Ainda segundo a polícia, em depoimento, Oliveira disse que eles planejavam se casar e que depois de matá-la teria se arrependido e tentado reanimá-la. "Ele disse que havia reformado o apartamento porque eles iam se casar e que quando caiu em si e viu o que tinha feito, tentou fazer procedimentos para reanimar a vítima. Ele disse que fez massagem cardíaca e colocou até um ventilador perto dela, mas não funcionou", explicou Proto.

Divulgação / Polícia Civil de Goiás
O suspeito, José Carlos de Oliveira Júnior, de 37 anos, foi encontrado pela polícia em um matagal

O caso

O corpo de Gisele foi encontrado por familiares na tarde de sexta-feira (16), dentro do apartamento do suspeito na Vila Alpes, em Goiânia. Já Oliveira Júnior foi encontrado no sábado (17) em uma mata de Pirenópolis, onde estaria escondido. Segundo a polícia, ele queria fugir para a casa de parentes em Minaçu, mas o carro dele quebrou no caminho.

Parentes de Giselle relataram que receberam uma ligação do trabalho dela na manhã de sexta-feira informando que ela não havia comparecido. Como não conseguiram falar com ela, tampouco com o namorado, decidiram ir até o apartamento dele, onde encontraram o corpo da servidora sobre a cama.

Imagens das câmeras de segurança do prédio mostraram o casal chegando ao local na madrugada de sexta e Oliveira saindo sozinho em seu carro, cerca de duas horas depois.
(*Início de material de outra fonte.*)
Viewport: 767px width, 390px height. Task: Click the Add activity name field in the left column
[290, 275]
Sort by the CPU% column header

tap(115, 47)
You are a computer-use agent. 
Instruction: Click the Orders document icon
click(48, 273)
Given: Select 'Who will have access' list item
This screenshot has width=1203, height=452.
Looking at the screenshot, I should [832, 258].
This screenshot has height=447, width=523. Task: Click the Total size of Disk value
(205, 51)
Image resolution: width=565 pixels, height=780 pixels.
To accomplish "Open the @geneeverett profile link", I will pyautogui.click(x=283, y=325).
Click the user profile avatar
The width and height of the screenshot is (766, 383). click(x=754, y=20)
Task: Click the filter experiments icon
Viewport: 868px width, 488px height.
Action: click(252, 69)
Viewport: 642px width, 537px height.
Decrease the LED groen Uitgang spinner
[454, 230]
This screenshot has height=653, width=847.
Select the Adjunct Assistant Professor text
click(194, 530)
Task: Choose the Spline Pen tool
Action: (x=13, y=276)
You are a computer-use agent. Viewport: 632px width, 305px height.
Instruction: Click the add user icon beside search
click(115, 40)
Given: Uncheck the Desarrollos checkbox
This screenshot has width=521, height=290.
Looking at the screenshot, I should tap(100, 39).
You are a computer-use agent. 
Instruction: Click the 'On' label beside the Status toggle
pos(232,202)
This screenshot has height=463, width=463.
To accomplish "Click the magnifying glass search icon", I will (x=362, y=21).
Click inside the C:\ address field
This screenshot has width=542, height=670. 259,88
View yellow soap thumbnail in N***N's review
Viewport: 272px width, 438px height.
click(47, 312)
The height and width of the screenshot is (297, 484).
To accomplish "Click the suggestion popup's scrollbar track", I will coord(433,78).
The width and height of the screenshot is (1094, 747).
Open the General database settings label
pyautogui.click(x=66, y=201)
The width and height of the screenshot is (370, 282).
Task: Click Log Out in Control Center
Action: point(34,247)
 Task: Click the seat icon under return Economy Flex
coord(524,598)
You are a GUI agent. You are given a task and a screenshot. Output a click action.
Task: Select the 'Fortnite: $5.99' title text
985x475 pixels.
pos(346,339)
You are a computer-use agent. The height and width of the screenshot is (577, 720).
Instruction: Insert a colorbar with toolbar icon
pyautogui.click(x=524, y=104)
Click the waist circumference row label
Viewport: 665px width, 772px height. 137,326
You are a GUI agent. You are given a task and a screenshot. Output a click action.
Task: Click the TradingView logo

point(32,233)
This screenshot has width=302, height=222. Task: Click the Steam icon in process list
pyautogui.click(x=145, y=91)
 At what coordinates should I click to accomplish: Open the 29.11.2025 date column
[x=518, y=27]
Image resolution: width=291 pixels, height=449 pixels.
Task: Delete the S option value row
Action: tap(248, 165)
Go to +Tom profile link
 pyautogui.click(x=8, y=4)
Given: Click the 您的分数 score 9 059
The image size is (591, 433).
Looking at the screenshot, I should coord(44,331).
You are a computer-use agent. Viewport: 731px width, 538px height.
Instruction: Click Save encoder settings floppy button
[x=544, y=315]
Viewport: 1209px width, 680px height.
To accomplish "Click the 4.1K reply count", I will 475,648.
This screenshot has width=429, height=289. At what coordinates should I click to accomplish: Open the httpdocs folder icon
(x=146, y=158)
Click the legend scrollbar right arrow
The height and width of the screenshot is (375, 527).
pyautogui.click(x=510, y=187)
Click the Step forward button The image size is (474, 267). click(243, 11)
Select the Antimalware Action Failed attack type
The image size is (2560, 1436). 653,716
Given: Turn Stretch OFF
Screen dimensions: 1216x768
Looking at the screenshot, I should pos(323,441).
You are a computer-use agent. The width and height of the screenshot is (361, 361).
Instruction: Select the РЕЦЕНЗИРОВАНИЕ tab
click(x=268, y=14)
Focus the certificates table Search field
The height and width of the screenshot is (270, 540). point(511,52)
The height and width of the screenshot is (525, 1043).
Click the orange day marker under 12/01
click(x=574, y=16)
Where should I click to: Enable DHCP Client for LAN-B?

Após localizar o veículo na rodovia GO-431, em Pirenópolis, a polícia fez buscas na região e conseguiu prendê-lo.

A pena para o crime de feminicídio varia entre 12 e 30 anos de prisão. Ele já teve a prisão preventiva decretada e passará por audiência de custódia nesta tarde. O UOL tentou contato com o advogado do comerciante, mas não teve retorno até o fechamento da reportagem.